El impacto es concreto: escasez de combustible, dificultades en el funcionamiento cotidiano y tensiones económicas. Sin embargo, el especialista rechazó las narrativas que presentan a Cuba como un “Estado colapsado”. Por el contrario, subrayó la capacidad de la sociedad cubana para adaptarse y sostener niveles básicos de funcionamiento, incluso en condiciones extremas.
Uno de los ejes centrales de su exposición fue la concepción de la defensa en Cuba. Barreto explicó que el país no espera una intervención militar externa en su favor, sino que se apoya en una doctrina propia basada en la participación popular.
“Nosotros no contamos con una asistencia militar externa. Nos preparamos para defender nuestro país con una doctrina de todo el pueblo”, afirmó, en referencia a un modelo que combina estructura estatal y organización territorial para resistir eventuales agresiones.
Esta perspectiva se inscribe en una lectura más amplia del momento global, que el expositor definió como una transición geopolítica marcada por la realpolitik, donde los intereses de las grandes potencias prevalecen por sobre cualquier principio de solidaridad internacional.
Tres factores que pueden alterar el escenario
Barreto identificó tres variables clave que podrían incidir en la evolución del conflicto:
- La reacción de las potencias emergentes, como China y Rusia, frente al avance de Estados Unidos.
- La respuesta del propio pueblo estadounidense, cuya movilización podría limitar la escalada militar, como ocurrió en Vietnam.
- La capacidad de resistencia interna de Cuba, tanto en el plano social como político.
En este marco, insistió en la importancia de diferenciar entre el pueblo estadounidense y su gobierno, señalando que históricamente Cuba ha encontrado solidaridad dentro de la sociedad civil norteamericana.

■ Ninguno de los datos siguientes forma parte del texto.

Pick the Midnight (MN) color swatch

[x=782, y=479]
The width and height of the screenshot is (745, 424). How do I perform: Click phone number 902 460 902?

Más allá del diagnóstico, la intervención de Barreto dejó una definición clara: Cuba no prevé modificar su rumbo en función de las presiones externas. “No vamos a responder a las pretensiones de Estados Unidos”, afirmó, reafirmando la voluntad de sostener el proyecto político en condiciones de soberanía.
En un escenario internacional atravesado por conflictos y disputas de poder, la isla aparece —según su análisis— no sólo como un territorio en tensión, sino como un símbolo en disputa, donde se enfrentan modelos de sociedad, formas de organización política y visiones del orden global.